• TAREA 1: Copia del fragmento sobre Lenin el pasaje que va de "Los aduladores de" a "a sí mismo.", ambos incluidos.
• TAREA 2:
Responde estas preguntas con lo que dice el fragmento sobre Lenin:
(a) ¿Cómo llaman a Lenin sus aduladores?
(b) ¿En qué año ocurrió la historia que cuenta Der Tag?
(c) ¿En qué ciudad se reunió el grupo de intelectuales?
• TAREA 3: Sigue escribiendo el fragmento sobre Lenin a partir de su última oración.

• FRAGMENTO ELEGIDO:
-.-.-

Los aduladores de Lenin lo llaman grande. Pero él no poseía seguramente la grandeza del espíritu y del corazón que constituyen las condiciones previas esenciales de toda grandeza verdadera y general. Lenin mismo habría llenado de vejaciones y de burlas a los que le atribuyen hoy tales cualidades burguesas. Grandeza de espíritu, magnanimidad de corazón, comprensión y simpatía para un adversario eran rasgos que escapaban totalmente a este hombre, que sin embargo, fue tan extraordinariamente humano en sus defectos y criminal en sus errores. Más de una vez se ofreció a Lenin la ocasión de revelar la verdadera grandeza, pero su conformación espiritual entera no le permitió percibir la ocasión magnífica y ni siquiera comprender su importancia. Desde este punto de vista, Lenin ha quedado siempre fiel a sí mismo.
Der Tag del 27 de enero da cuenta de una interesante historia. Era en 1890; Rusia se vio visitada por una terrible miseria. Toda la inteligencia rusa, sin diferencia de opiniones, se asoció para encontrar medios y vías que pudieran aliviar la situación del pueblo hambriento. León Tolstoi mismo escribió un caluroso llamado de socorro. En Samara, el centro del distrito del hambre, se reunió un grupo de intelectuales para deliberar sobre su trabajo en pro de los hambrientos. En esa reunión se levantó un joven y se expresó así: El hambre revoluciona a las masas y facilita la lucha contra la autocracia rusa. Por esa razón considero un crímen el proyectado socorro. Naturalmente no tengo ninguna inclinación a participar de ese crimen. Ese jóven era Vladimir Ilyitsch Ulyanof Lenin. No sé si el autor de esta historia, presente en aquella reunión, ha citado exactamente el discurso del joven Lenin, pero es tan notablemente significativo para toda la conformación espiritual de Lenin y refleja tan excelentemente su conducta frente a la vida y a los padecimientos humanos, que bien podría ser la verdad.

-.-.-

• DATOS EXTRAÍDOS:
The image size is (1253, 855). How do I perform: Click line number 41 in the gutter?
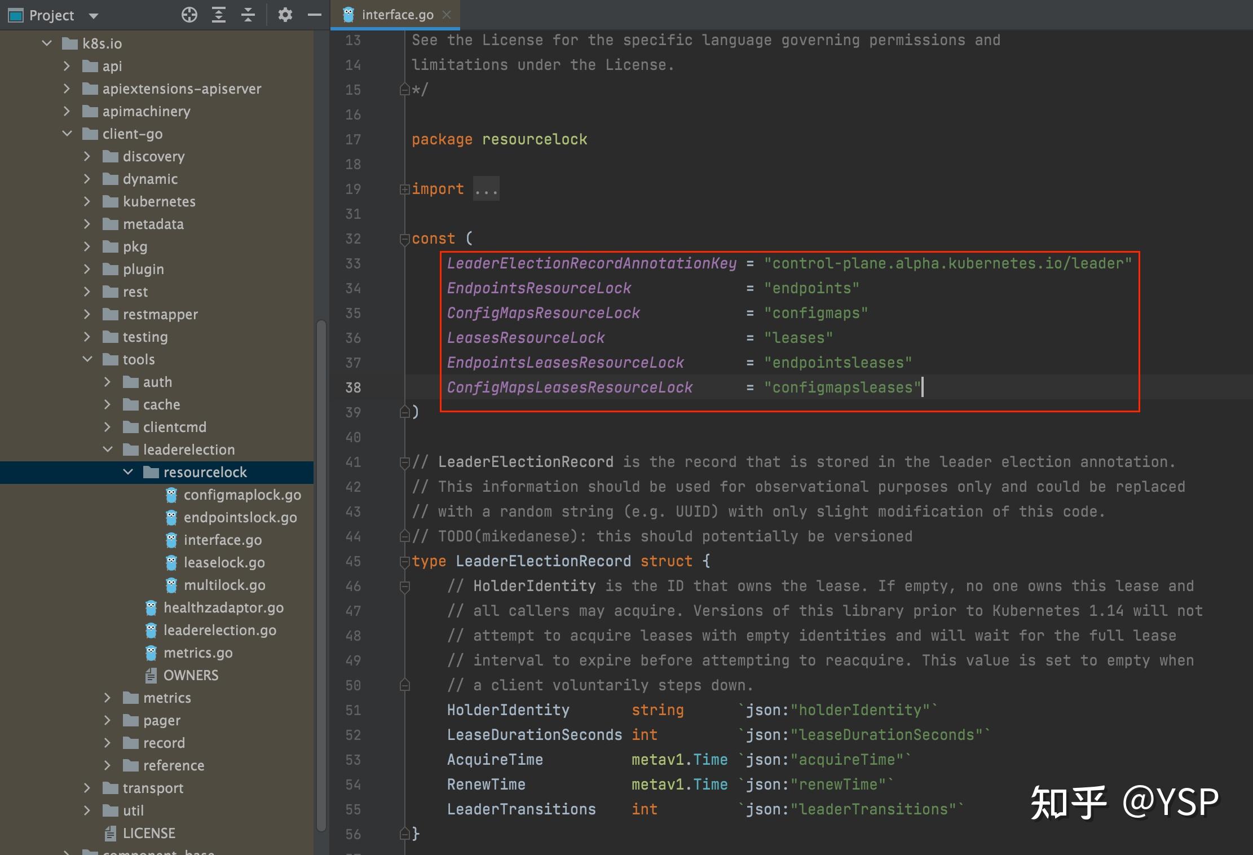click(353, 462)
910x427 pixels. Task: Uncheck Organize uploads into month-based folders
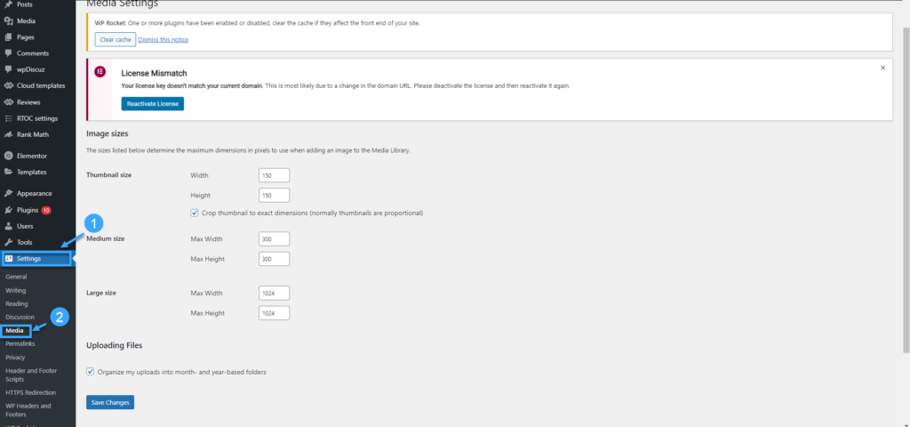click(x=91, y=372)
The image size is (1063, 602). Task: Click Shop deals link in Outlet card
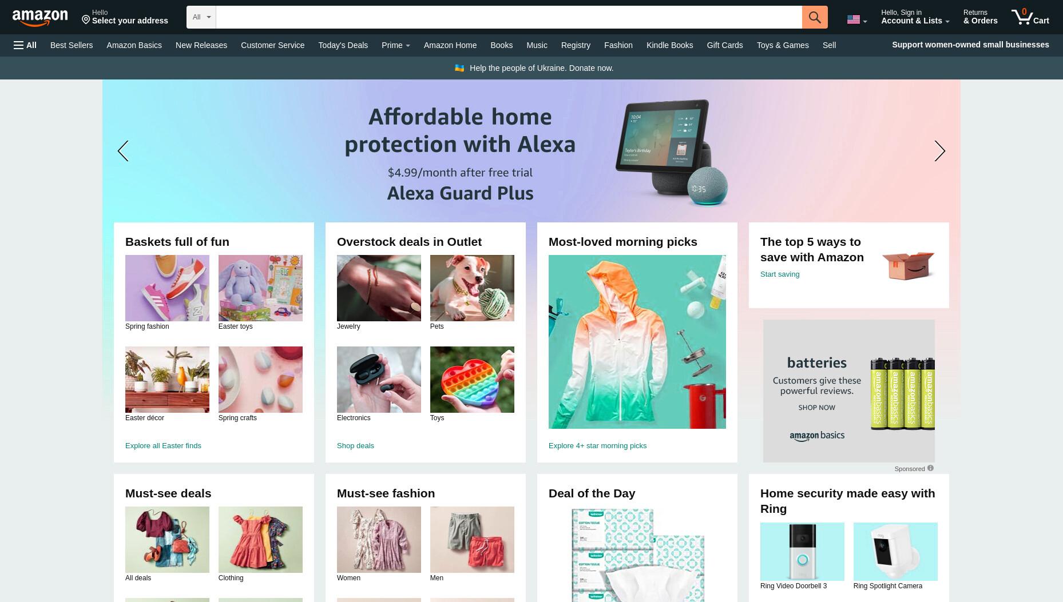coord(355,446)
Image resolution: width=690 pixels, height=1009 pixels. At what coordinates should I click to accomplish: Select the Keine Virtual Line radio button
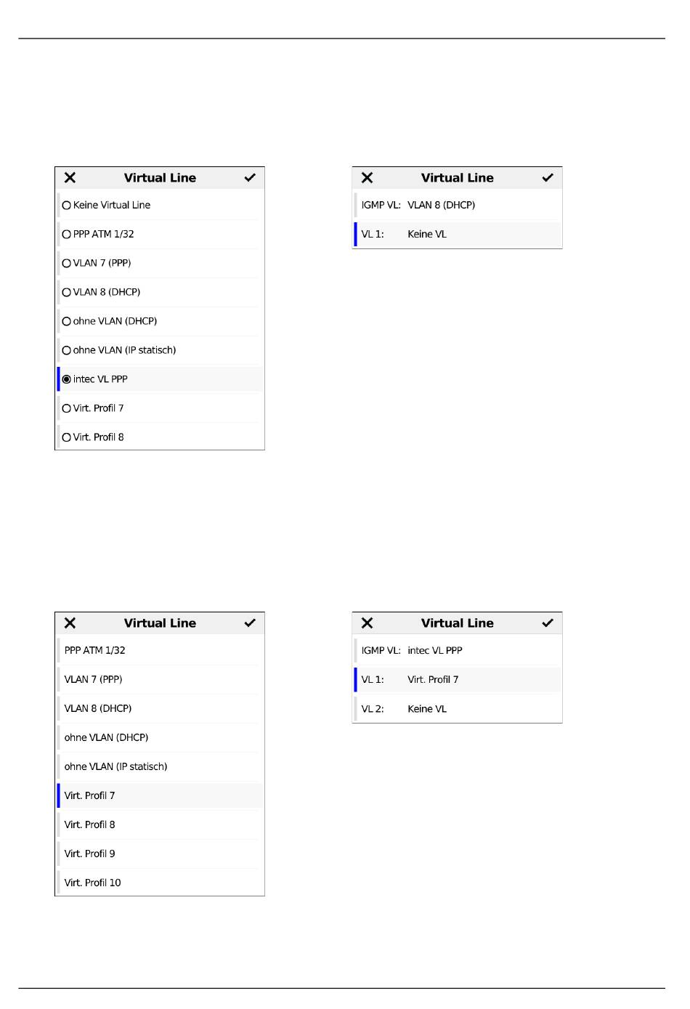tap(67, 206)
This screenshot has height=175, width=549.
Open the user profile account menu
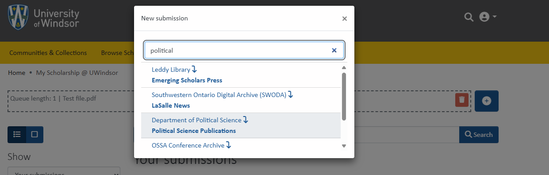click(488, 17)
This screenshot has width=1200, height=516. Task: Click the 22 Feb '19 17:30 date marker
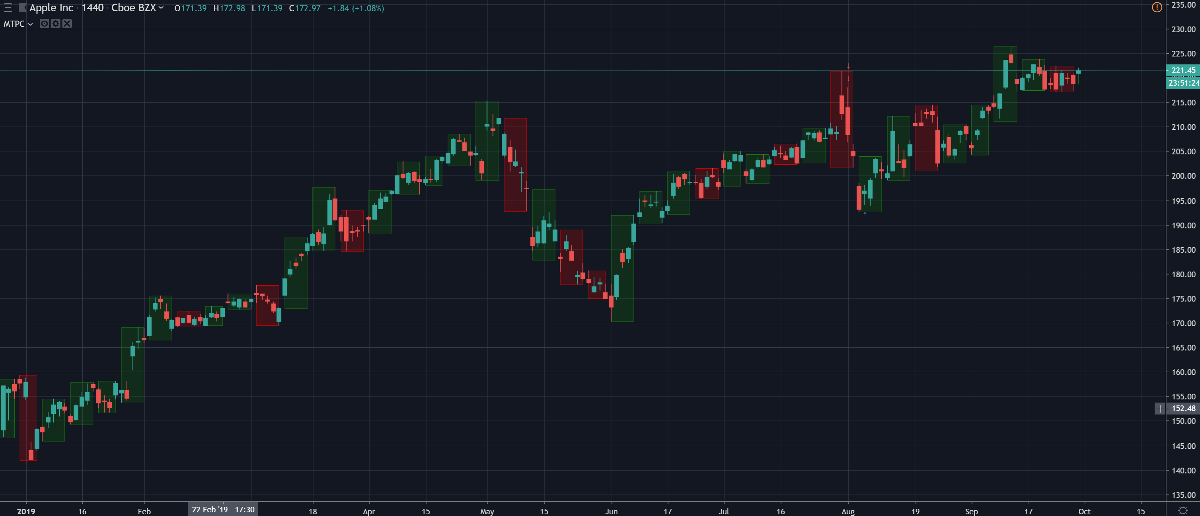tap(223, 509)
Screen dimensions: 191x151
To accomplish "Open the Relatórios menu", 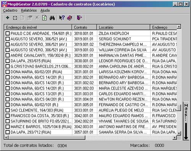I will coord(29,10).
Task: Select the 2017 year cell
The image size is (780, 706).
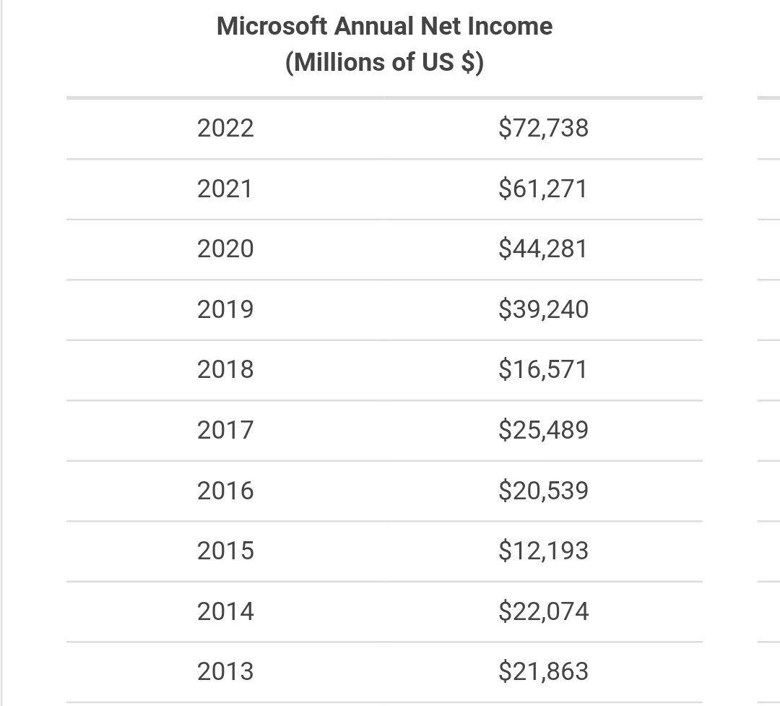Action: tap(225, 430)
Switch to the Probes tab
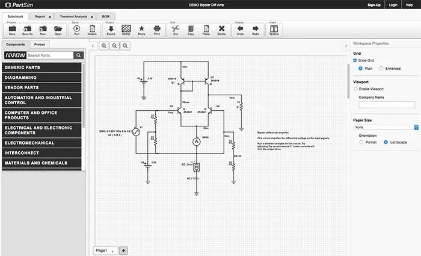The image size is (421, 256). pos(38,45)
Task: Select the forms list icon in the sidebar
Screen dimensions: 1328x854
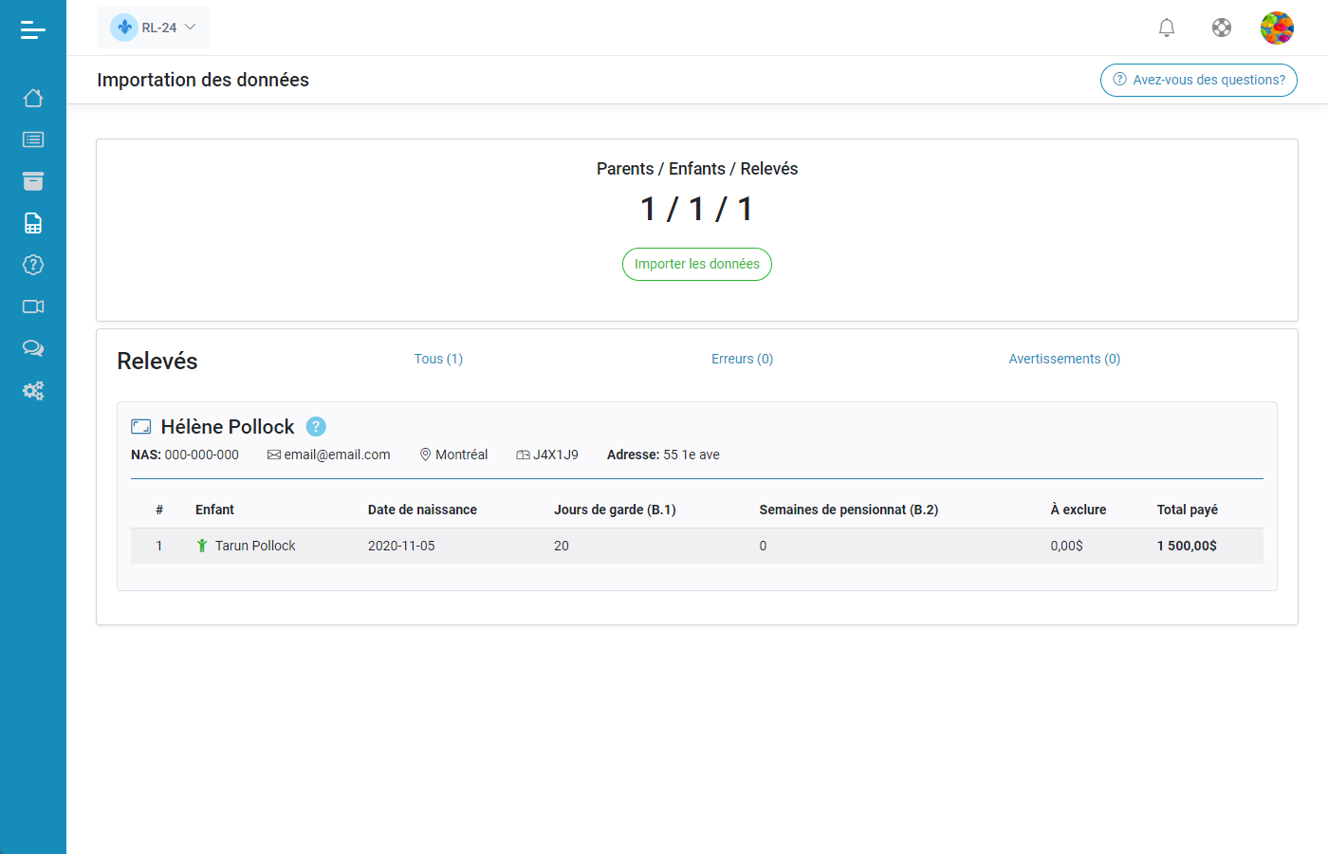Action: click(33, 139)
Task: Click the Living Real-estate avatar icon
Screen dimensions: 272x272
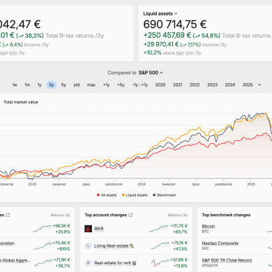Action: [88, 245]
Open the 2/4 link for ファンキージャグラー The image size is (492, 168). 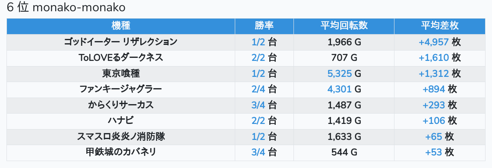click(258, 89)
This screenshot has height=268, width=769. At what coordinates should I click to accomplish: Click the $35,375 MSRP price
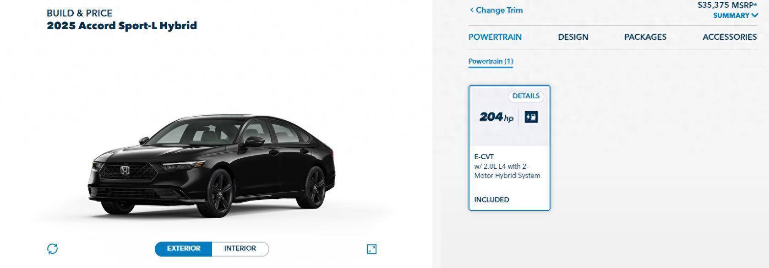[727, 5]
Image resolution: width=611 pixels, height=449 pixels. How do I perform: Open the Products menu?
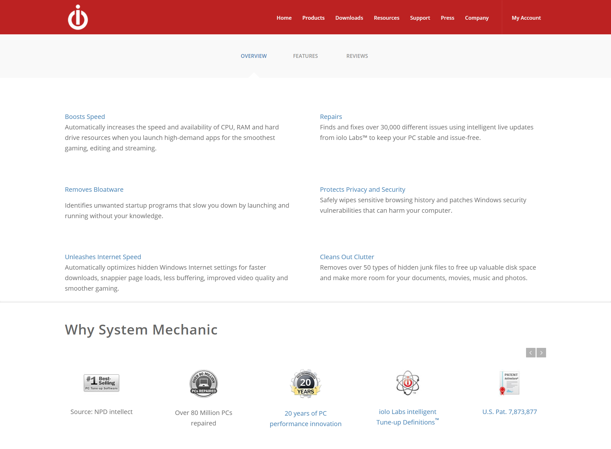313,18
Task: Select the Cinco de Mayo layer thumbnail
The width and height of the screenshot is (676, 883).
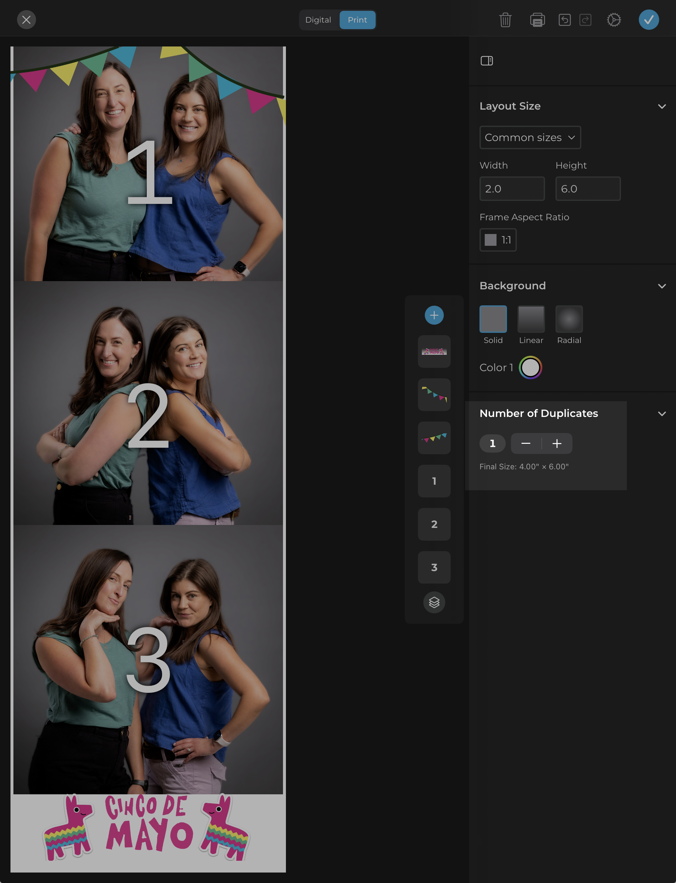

-.-.-

• RESPUESTA ESCRITA 1:
Los aduladores de Lenin lo llaman grande. Pero él no poseía seguramente la grandeza del espíritu y del corazón que constituyen las condiciones previas esenciales de toda grandeza verdadera y general. Lenin mismo habría llenado de vejaciones y de burlas a los que le atribuyen hoy tales cualidades burguesas. Grandeza de espíritu, magnanimidad de corazón, comprensión y simpatía para un adversario eran rasgos que escapaban totalmente a este hombre, que sin embargo, fue tan extraordinariamente humano en sus defectos y criminal en sus errores. Más de una vez se ofreció a Lenin la ocasión de revelar la verdadera grandeza, pero su conformación espiritual entera no le permitió percibir la ocasión magnífica y ni siquiera comprender su importancia. Desde este punto de vista, Lenin ha quedado siempre fiel a sí mismo.

• RESPUESTA ESCRITA 2:
(a) Grande.
(b) En 1890.
(c) En Samara.

• RESPUESTA ESCRITA 3:
Lenin demostró la misma fría inflexibilidad en otra ocasión memorable, y fue frente a Dora Kaplan, que tenía tras sí largos años de cárcel; no había sido conducida a su acción ni por motivos personales ni por motivos contrarrevolucionarios. Sabía también que su muerte, lo mismo que su existencia, no podrían contribuir a la prosperidad de Rusia. Con un gran gesto habría podido atraer hacia su persona, de parte del mismo partido a que Dora Kaplan pertenecía, humana consideración. Podía reservar la vida de esa mujer. Ese hubiera sido un signo de grandeza que habría señalado bajo las circunstancias un elemento nuevo, vital, al curso entero de la revolución. Pero nadie puede dar lo que no tiene. Lenin, a quien toda verdadera grandeza humana le era extraña, entregó a Dora Kaplan a sus verdugos, a la tcheka. ¿Se puede representar uno por un sólo momento que un Tolstoi, un Bakunin, un Kropotkin, los tres grandes rusos, hubieran podido hacerse culpables de una crueldad tan innecesaria e infructuosa? ¡Pero para qué mencionar esos espíritus universales!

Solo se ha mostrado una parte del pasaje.